Когда мы добрались до меленьких окопов «товарищей», то обнаружили их пустыми. Красные ушли, не дожидаясь нас. Они оставили два полевых трехдюймовых орудия со всеми припасами, даже замки не сняли. В дюжине шагов за линией стрелковых ячеек валялся труп человека в новеньком обмундировании, с биноклем, пустой деревянной кобурой от маузера и трогательными очечками. Круглые линзы, одна с едва заметной трещинкой. Фуражка со звездой – чистенькая, еще не замаранная. Мертвец носил тщательно подстриженную черную бородку а ля Троцкий. Свои же, красноармейцы, штыками сделали из него сито. Несколько десятков людей ненавидели его, как худшего врага всей их жизни. Тело продырявили тридцать или сорок раз, не оставив ни единого живого места. Кололи в ноги, в ладони, в причинное место, расклевывали грудь и живот. Труп валялся в луже неестественно яркой крови, натекшей из многочисленных ран. И только лицо оставили нетронутым. Почему? Меня посетила недобрая, но, кажется, правильная мысль: из суеверного ужаса. Брезговали замарать штыки… Ведь это гражданская… и, полагаю, непросто было довести толпу мобилизованных мужиков до первых окопов, а потом заставить их стрелять по нашей цепи. Как знать, не поставил ли этот интеллигентный очкарик пару попавшихся дезертиров к стенке? Из соображений общественного договора и высшего блага, конечно же.
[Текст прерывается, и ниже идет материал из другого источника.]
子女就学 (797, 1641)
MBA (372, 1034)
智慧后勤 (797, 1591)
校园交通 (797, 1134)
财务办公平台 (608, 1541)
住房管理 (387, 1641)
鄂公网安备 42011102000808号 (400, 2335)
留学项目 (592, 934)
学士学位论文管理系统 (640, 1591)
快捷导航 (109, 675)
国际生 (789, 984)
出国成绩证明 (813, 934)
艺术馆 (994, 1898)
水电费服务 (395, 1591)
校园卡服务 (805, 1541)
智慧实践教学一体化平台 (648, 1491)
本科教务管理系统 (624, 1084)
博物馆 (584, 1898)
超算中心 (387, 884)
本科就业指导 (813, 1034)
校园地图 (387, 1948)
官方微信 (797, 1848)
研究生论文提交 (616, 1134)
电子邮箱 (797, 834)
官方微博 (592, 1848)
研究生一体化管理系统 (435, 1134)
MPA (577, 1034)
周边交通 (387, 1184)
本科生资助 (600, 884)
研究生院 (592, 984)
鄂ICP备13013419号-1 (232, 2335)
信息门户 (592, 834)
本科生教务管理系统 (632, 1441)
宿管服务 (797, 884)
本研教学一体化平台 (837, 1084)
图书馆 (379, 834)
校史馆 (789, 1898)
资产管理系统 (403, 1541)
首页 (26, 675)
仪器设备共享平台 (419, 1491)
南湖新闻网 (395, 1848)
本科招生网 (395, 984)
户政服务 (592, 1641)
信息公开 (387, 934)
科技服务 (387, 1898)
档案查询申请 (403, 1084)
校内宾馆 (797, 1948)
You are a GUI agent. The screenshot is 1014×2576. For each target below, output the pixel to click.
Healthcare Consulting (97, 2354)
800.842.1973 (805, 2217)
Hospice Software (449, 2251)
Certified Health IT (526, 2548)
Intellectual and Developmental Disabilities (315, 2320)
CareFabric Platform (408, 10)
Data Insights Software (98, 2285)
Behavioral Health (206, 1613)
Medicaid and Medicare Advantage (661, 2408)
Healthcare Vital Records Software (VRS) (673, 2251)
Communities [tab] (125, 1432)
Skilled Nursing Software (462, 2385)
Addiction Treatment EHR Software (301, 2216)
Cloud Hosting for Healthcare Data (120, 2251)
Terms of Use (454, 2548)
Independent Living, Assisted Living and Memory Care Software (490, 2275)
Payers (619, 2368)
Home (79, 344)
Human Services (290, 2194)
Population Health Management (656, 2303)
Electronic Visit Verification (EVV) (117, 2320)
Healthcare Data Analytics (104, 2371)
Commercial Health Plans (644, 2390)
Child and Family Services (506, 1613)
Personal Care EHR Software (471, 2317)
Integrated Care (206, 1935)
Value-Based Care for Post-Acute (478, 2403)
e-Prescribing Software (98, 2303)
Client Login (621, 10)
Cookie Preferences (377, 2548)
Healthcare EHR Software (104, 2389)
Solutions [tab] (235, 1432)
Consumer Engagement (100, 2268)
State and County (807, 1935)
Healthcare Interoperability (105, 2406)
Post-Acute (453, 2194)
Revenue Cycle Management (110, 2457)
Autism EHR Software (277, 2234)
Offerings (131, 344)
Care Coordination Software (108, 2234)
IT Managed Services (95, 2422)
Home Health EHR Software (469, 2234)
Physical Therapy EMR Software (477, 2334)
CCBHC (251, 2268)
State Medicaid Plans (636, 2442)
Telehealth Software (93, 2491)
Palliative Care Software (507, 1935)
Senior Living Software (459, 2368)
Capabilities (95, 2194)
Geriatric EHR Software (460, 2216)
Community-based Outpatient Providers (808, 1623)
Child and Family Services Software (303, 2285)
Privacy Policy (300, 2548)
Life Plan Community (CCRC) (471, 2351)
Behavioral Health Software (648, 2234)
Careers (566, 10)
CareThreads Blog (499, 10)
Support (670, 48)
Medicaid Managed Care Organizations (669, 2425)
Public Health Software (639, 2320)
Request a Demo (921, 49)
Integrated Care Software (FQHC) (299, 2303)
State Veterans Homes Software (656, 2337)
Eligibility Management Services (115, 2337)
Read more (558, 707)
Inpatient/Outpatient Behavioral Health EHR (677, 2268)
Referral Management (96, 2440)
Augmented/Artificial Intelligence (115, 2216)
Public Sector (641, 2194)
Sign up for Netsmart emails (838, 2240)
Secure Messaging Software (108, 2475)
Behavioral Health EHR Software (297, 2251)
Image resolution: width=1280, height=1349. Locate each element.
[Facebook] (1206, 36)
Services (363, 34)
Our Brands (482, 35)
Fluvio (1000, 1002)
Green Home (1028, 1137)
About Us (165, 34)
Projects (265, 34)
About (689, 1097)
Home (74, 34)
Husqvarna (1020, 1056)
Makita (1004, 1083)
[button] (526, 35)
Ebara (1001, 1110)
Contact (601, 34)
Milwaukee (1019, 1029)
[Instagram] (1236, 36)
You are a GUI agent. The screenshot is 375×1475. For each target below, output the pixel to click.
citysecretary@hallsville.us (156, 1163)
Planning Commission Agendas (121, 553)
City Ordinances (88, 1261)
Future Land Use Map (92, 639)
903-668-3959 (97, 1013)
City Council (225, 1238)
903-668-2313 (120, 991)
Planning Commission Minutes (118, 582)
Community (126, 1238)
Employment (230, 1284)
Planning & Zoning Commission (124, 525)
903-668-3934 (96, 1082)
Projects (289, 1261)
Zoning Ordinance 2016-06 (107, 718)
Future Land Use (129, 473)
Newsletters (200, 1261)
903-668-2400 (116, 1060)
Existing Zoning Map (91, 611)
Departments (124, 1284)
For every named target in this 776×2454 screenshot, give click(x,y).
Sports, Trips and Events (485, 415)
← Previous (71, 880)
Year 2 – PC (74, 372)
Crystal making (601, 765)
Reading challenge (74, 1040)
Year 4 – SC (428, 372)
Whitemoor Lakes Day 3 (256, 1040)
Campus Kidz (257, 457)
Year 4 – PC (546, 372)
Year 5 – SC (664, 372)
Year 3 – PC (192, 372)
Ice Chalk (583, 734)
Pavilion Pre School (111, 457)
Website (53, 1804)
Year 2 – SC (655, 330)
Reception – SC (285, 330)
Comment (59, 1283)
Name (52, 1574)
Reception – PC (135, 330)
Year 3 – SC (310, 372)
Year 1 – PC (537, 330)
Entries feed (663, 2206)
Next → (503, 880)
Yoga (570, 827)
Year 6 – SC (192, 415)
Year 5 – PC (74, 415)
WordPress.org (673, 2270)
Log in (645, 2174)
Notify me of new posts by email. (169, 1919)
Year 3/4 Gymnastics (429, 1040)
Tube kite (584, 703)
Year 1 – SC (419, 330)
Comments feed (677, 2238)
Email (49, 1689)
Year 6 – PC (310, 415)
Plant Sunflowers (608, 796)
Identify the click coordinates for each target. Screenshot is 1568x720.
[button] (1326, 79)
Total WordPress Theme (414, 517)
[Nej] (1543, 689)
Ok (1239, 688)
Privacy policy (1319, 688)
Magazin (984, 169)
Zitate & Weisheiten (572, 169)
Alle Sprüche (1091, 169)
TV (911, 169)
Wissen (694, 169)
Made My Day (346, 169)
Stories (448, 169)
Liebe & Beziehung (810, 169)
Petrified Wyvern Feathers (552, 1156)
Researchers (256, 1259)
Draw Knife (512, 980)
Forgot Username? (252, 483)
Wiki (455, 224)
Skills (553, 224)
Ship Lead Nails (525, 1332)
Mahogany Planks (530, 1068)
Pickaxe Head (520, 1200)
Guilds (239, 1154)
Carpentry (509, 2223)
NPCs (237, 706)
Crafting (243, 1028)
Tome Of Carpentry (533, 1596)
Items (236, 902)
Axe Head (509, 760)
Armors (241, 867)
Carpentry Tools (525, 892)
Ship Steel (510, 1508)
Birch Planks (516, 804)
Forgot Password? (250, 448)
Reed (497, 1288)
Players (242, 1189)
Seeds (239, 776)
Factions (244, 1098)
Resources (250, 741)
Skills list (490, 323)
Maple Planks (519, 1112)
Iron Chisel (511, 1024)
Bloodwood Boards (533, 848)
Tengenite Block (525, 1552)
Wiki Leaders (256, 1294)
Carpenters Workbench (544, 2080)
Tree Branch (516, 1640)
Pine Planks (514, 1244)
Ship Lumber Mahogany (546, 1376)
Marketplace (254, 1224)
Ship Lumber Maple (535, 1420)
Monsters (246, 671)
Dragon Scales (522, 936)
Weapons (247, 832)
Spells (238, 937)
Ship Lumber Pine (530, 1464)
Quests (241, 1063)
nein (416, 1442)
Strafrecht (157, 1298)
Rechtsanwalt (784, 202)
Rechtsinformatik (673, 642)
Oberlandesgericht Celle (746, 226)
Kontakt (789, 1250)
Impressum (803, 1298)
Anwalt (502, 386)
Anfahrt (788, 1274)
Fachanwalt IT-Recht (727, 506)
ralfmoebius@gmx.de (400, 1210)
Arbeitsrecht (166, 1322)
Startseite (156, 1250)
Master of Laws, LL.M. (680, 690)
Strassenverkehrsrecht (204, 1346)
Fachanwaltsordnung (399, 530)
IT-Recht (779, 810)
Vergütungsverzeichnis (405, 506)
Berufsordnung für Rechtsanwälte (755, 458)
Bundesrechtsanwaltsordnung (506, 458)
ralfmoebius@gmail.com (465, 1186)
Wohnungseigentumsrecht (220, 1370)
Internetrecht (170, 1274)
Не учил ли он сам когда-то пырять офицеров, мешавших брататься с немцами, не дававших удрать с позиции к семьям, к хатам, к родным коровенкам? Чего он ждал, отправляясь на фронт в окружении обозленных крестьян? Революционной сознательности? Любви и ласки? Приласкали, как учены.

Кем он числился? Краскомом? Комиссаром? Какая разница…

Дело сделано. Алферьев рукавом отирает холодную испарину со лба. Вайскопф садится на пенек – это единственное относительно сухое место на версту вокруг – и вынимает сигару изо рта. Затем он искусно чеканит белое колечко, оно плывет по воздуху, плывет, плывет, покуда не превращается в ничто. Вайскопф поворачивается ко взводному и легонько вскидывает подбородок. В переводе с языка заядлых табачников это значит: «Ну? Курнешь, или как?» Алферьев мотает головой, мол, мысли под фуражкой не те, потом. Вайскопф поворачивается в сторону Карголомского. В ответ князь делает в воздухе горизонтальный надрез ладонью, мол, не сейчас, мол, мысли под фуражкой не те. Хозяин сигары медленно, со вкусом затягивается еще разок и дает волю второму колечку. Потом гасит недокуренное и аккуратно укладывает в особый жестяной футлярчик с изображениями слона, тигра, леопарда и надписью «Колониальные товары Вульфа». Жалуется:

– Я бы вздремнул, господа. Только не в таком хлябище. Всюду сырь, не уляжешься…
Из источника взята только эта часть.